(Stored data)

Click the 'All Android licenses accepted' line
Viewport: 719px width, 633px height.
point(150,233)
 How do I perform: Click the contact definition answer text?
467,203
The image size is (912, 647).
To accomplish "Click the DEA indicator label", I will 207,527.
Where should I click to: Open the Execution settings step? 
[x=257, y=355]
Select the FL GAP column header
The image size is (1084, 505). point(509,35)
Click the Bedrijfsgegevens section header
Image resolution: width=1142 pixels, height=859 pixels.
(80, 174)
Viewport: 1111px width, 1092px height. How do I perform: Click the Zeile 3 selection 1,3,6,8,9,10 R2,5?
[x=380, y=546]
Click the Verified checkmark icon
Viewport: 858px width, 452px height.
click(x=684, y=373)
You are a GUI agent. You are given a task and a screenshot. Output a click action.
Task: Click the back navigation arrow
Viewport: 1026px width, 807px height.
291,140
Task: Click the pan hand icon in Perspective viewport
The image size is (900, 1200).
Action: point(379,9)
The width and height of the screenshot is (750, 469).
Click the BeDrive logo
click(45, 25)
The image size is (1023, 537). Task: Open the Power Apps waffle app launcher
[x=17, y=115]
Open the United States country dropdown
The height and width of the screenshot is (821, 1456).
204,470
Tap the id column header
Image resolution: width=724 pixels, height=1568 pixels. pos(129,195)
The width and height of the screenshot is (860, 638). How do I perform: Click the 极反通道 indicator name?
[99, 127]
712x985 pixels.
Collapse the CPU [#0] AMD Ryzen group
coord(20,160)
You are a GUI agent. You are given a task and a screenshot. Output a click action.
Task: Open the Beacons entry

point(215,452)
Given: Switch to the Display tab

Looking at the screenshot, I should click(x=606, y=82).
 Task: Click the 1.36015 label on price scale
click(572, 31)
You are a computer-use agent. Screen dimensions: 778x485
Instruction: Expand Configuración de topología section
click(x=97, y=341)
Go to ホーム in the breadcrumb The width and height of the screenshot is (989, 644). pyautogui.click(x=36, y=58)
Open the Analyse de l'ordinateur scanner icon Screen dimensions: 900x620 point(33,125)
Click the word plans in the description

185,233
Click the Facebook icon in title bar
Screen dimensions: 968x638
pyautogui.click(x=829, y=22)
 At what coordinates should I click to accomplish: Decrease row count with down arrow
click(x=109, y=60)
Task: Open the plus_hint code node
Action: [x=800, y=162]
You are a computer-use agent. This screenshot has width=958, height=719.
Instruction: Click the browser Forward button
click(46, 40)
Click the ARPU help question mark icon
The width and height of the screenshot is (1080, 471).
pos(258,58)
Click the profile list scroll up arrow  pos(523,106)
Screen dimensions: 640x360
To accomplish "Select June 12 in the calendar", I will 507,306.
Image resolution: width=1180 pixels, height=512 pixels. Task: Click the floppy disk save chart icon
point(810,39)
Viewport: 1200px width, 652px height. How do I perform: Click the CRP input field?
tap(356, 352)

### [Work request]
Set down only the lines above that fall between the line holding "How do I perform: Click the contact" and the line holding "Open the United States country dropdown", inclusive, keeping each exact.

### [Result of this task]
 How do I perform: Click the contact definition answer text?
467,203
The image size is (912, 647).
To accomplish "Click the DEA indicator label", I will 207,527.
Where should I click to: Open the Execution settings step? 
[x=257, y=355]
Select the FL GAP column header
The image size is (1084, 505). point(509,35)
Click the Bedrijfsgegevens section header
Image resolution: width=1142 pixels, height=859 pixels.
(80, 174)
Viewport: 1111px width, 1092px height. How do I perform: Click the Zeile 3 selection 1,3,6,8,9,10 R2,5?
[x=380, y=546]
Click the Verified checkmark icon
Viewport: 858px width, 452px height.
click(x=684, y=373)
You are a GUI agent. You are given a task and a screenshot. Output a click action.
Task: Click the back navigation arrow
Viewport: 1026px width, 807px height.
291,140
Task: Click the pan hand icon in Perspective viewport
The image size is (900, 1200).
Action: point(379,9)
The width and height of the screenshot is (750, 469).
Click the BeDrive logo
click(45, 25)
The image size is (1023, 537). Task: Open the Power Apps waffle app launcher
[x=17, y=115]
Open the United States country dropdown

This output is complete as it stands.